#### Exercise details
Filter out every line below that lacks "agent", and copy the rest.

#### Supplied material
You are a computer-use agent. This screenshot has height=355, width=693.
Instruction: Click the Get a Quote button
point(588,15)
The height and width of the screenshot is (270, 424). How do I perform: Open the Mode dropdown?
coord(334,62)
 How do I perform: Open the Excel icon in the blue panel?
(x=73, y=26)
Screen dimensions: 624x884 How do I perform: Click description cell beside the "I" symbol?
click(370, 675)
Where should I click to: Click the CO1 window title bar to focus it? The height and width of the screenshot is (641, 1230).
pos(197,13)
--
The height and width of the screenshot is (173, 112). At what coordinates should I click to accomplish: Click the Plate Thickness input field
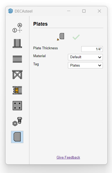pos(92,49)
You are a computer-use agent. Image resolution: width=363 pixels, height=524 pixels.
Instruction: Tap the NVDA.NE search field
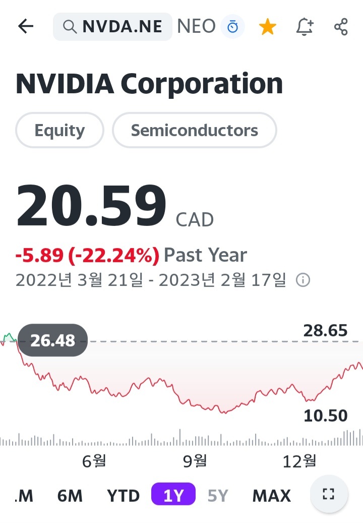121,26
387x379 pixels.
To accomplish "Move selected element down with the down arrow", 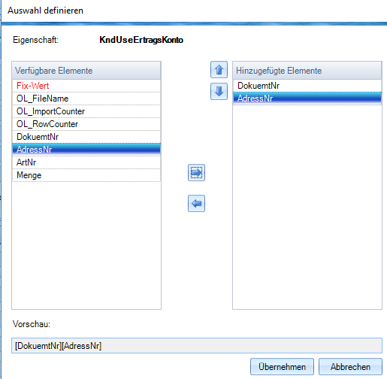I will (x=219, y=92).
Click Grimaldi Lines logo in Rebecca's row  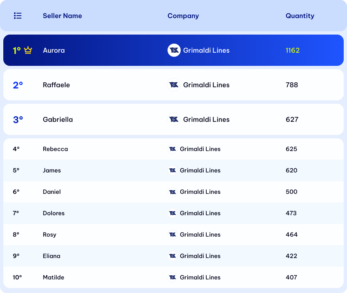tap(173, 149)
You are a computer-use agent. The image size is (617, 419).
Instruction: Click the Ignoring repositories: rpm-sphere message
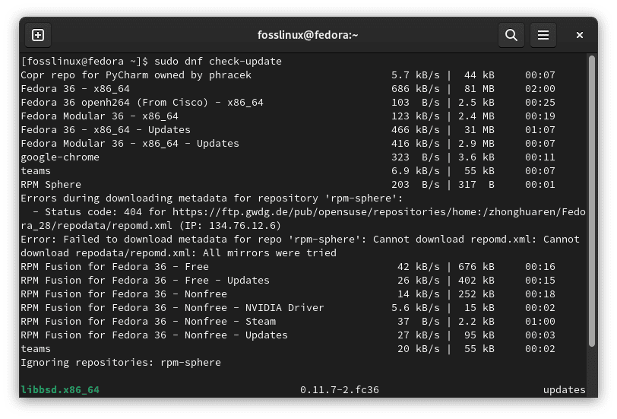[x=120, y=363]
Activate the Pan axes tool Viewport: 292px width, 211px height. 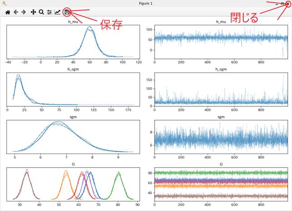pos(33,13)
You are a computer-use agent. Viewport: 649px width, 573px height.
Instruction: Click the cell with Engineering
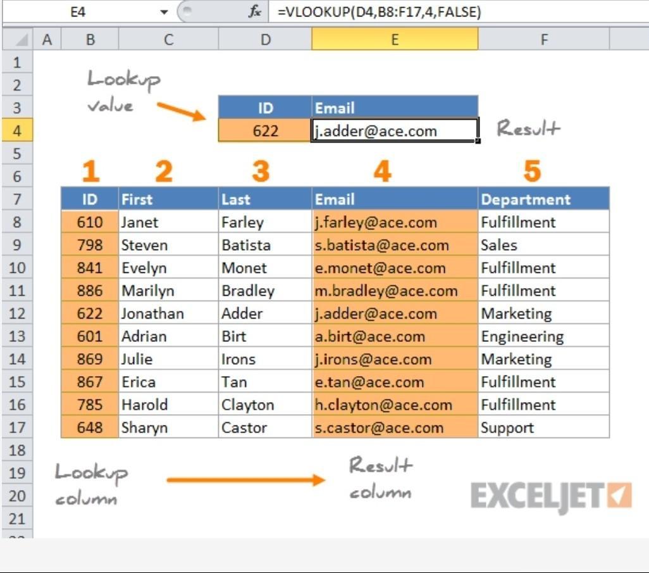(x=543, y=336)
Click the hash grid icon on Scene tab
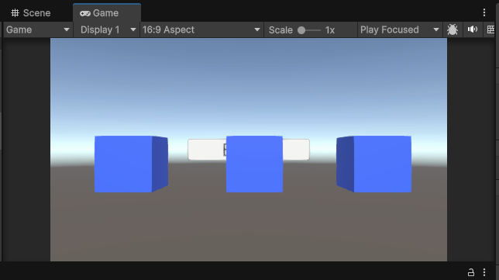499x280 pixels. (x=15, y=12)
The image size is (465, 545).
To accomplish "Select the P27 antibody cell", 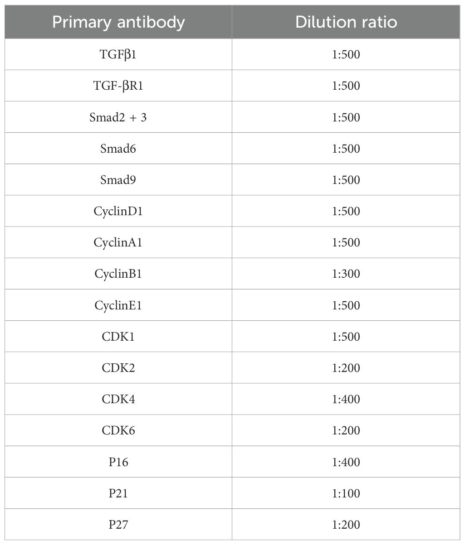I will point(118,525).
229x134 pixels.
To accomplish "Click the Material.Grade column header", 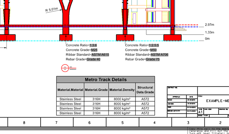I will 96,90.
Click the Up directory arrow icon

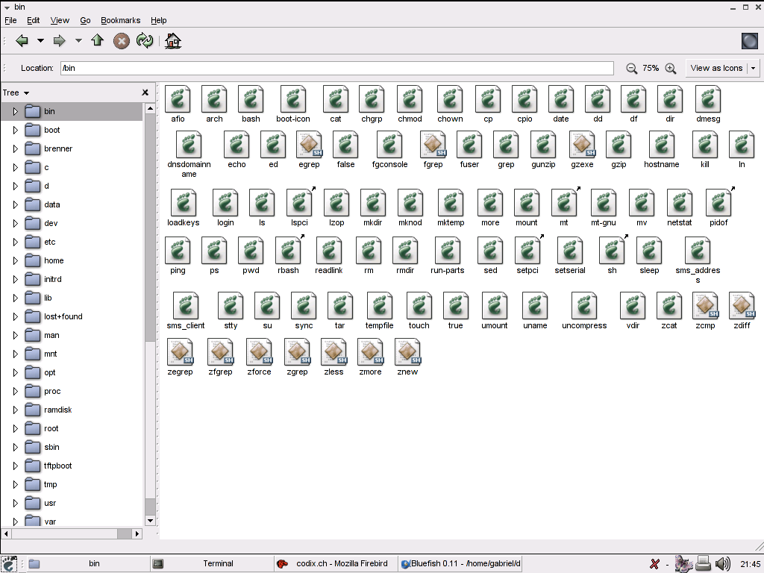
---
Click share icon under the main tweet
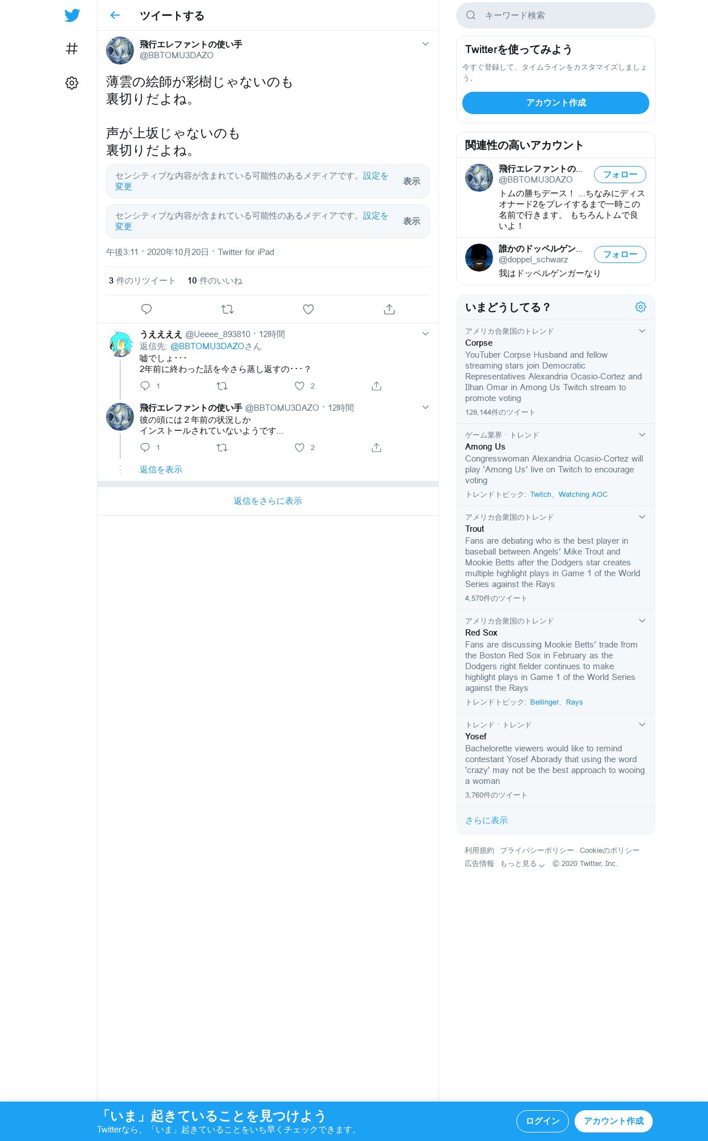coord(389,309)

#### Exercise result
You are a computer-use agent. This screenshot has height=355, width=693.
You are a computer-use agent. Image resolution: width=363 pixels, height=524 pixels.
You are a computer-use agent. The image size is (617, 419).
You are a computer-use agent. Viewport: 649px width, 573px height.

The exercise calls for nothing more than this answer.